Bone and Indium Scans
Bone and Indium scans are performed by removing some of your own blood and labeling it with an isotopic material that is then re-injected. You will return one day later and the area of the joint will be scanned. These tests help us evaluate for loosening of implants or for infection. The amount of radiation is generally not much more than a single x-ray exposure. Complications have been minimal. Computerized scanning is sometimes combined with injection of these agents to better define the changes in a three-dimensional way.
Aspiration & Arthrogram
Aspiration & Arthrogram is typically done to obtain information about the presence or absence of infection, particularly if you have had previous surgery. The radiologist may be able to aspirate fluid directly from the hip joint, which will provide valuable information. These samples can be analyzed by cell counts culture gram stain and PCR (a DNA test for bacteria).

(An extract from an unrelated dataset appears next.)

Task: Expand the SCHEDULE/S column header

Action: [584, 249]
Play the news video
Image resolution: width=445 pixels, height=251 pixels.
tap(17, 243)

Final culture results are usually available in 7 - 10 days. In general, these procedures are not very painful; local anesthesia is utilized in the skin. On occasion, mild discomfort may be associated with the study. Most often it is transitory and usually can be relieved by medications.
Blood tests such as CBC, CRP, and ESR are sometimes done as screening tests to rule out infection. If they are positive we usually follow this up with either an indium scan and/or aspiration.